### Texto fornecido

- Mariana Schreiber – @marischreiber
- Da BBC News Brasil em Brasília
O PT só conseguiu vencer a eleição presidencial em São Paulo — Estado com maior número de eleitores — uma única vez, em 2002, quando Luiz Inácio Lula da Silva venceu sua primeira disputa para comandar o país.
Nas três eleições seguintes, o partido conquistou a Presidência da República, mas não levou a maioria do voto paulista — resultado que foi possível graças ao bom desempenho petista em outros locais populosos, como Minas Gerais, Rio de Janeiro e a região Nordeste.
Pesquisas eleitorais do início do ano vinham indicando a possibilidade do feito de 2002 se repetir agora — e uma possível vitória em São Paulo colocava o petista com chances de ser eleito presidente já no primeiro turno.
Um novo levantamento, porém, mostra que a disputa com o presidente Jair Bolsonaro (PL) pelo voto paulista ficou acirrada, cenário que ameaça o favoritismo de Lula na disputa nacional, na avaliação de analistas políticos ouvidos pela BBC News Brasil.
Segundo a mais recente pesquisa da consultoria Quaest, divulgada na última semana, os 34,6 milhões de eleitores paulistas (22% do eleitorado brasileiro) estão bem divididos entre os dois líderes das pesquisas: o petista tem 37% das intenções de voto, contra 35% do presidente. Como a margem de erro da pesquisa é de 2,4 pontos percentuais, ambos estão tecnicamente empatados.
Outros levantamentos da Quaest realizados ao longo do ano mostram que Bolsonaro vem subindo continuamente entre os eleitores paulistas, o que anulou a ampla vantagem que Lula tinha. Na pesquisa de março, o petista aparecia com 39% das intenções de voto, contra apenas 25% do atual presidente.

######
### Entradas de dados

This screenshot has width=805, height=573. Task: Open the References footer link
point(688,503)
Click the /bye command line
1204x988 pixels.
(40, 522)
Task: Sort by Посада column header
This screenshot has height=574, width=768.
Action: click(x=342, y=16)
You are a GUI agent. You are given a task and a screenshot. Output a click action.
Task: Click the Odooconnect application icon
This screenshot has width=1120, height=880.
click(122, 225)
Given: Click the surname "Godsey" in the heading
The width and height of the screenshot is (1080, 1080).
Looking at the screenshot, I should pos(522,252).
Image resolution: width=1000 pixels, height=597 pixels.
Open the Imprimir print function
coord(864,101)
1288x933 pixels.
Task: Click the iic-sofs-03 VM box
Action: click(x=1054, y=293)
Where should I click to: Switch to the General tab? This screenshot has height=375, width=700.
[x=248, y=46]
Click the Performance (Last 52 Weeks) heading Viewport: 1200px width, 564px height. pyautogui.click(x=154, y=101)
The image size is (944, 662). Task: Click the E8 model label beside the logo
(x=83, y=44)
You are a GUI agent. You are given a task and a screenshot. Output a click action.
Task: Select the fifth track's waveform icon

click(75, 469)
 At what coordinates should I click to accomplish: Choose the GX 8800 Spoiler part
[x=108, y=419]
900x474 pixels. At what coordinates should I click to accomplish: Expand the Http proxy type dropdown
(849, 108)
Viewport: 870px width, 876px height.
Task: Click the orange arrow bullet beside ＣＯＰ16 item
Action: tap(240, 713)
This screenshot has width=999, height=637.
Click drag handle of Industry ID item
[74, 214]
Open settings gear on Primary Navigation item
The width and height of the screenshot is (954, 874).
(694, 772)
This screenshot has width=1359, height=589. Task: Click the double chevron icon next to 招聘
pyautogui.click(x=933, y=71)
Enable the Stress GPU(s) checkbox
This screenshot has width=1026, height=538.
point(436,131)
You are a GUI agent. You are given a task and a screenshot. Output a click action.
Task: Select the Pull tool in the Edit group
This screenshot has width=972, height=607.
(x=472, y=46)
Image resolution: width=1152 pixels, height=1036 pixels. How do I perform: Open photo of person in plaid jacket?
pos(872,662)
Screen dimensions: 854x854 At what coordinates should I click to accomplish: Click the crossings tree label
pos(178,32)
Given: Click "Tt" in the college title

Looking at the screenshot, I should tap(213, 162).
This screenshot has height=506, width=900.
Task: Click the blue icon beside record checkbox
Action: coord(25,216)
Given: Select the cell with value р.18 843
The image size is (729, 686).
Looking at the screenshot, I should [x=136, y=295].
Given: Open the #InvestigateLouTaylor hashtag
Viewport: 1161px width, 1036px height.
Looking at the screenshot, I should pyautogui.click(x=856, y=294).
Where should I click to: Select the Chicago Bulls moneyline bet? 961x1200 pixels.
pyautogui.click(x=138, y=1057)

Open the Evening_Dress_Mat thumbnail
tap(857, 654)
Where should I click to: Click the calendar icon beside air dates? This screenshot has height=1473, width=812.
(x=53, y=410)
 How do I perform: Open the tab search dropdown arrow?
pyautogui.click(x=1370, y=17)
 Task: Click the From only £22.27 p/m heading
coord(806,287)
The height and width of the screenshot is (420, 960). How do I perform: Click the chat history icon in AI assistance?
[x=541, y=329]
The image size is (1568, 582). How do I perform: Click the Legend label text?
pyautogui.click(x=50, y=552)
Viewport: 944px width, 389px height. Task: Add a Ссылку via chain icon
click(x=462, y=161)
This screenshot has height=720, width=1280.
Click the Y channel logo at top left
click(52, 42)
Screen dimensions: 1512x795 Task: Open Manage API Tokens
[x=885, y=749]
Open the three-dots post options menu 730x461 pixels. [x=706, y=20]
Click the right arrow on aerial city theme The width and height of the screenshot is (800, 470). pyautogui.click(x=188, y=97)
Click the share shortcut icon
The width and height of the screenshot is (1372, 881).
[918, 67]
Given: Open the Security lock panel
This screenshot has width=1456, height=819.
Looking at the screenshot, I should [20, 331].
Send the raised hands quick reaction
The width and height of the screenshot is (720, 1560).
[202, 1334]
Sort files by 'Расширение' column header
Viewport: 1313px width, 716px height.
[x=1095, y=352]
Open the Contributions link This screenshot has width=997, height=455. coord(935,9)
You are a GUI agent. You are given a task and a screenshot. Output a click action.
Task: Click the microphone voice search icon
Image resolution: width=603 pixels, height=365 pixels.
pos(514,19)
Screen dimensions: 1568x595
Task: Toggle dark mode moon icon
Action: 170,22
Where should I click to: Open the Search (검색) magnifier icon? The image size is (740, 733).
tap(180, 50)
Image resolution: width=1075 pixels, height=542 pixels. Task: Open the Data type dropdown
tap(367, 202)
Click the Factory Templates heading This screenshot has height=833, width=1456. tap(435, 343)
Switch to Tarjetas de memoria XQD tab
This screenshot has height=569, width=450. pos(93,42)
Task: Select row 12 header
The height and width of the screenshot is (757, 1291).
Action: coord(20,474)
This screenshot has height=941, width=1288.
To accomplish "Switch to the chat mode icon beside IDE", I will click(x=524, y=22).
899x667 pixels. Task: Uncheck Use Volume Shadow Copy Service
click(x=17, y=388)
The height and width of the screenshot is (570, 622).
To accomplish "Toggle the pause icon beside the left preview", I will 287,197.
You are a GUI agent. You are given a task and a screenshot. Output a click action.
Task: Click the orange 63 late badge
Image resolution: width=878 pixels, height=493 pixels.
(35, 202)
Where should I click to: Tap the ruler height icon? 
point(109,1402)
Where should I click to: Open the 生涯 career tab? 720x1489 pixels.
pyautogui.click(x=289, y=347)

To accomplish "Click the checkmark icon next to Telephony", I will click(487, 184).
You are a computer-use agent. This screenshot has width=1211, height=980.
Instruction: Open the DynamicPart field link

######

Tarefa escrita 1 -
No texto sobre a disputa eleitoral em São Paulo, qual era a intenção de voto de Bolsonaro na pesquisa de março?
Tarefa escrita 2 -
Troque "raised hands" por "thumbs up" nas linhas de dados, da linha que contém "Click the right" até a linha que contém "Action: 170,22", inclusive. Reproduza somente esse trecho, com todo o restante inalterado.

Resposta escrita 1 -
25%.

Resposta escrita 2 -
Click the right arrow on aerial city theme The width and height of the screenshot is (800, 470). pyautogui.click(x=188, y=97)
Click the share shortcut icon
The width and height of the screenshot is (1372, 881).
[918, 67]
Given: Open the Security lock panel
This screenshot has width=1456, height=819.
Looking at the screenshot, I should [20, 331].
Send the thumbs up quick reaction
The width and height of the screenshot is (720, 1560).
[202, 1334]
Sort files by 'Расширение' column header
Viewport: 1313px width, 716px height.
[x=1095, y=352]
Open the Contributions link This screenshot has width=997, height=455. coord(935,9)
You are a GUI agent. You are given a task and a screenshot. Output a click action.
Task: Click the microphone voice search icon
Image resolution: width=603 pixels, height=365 pixels.
pos(514,19)
Screen dimensions: 1568x595
Task: Toggle dark mode moon icon
Action: 170,22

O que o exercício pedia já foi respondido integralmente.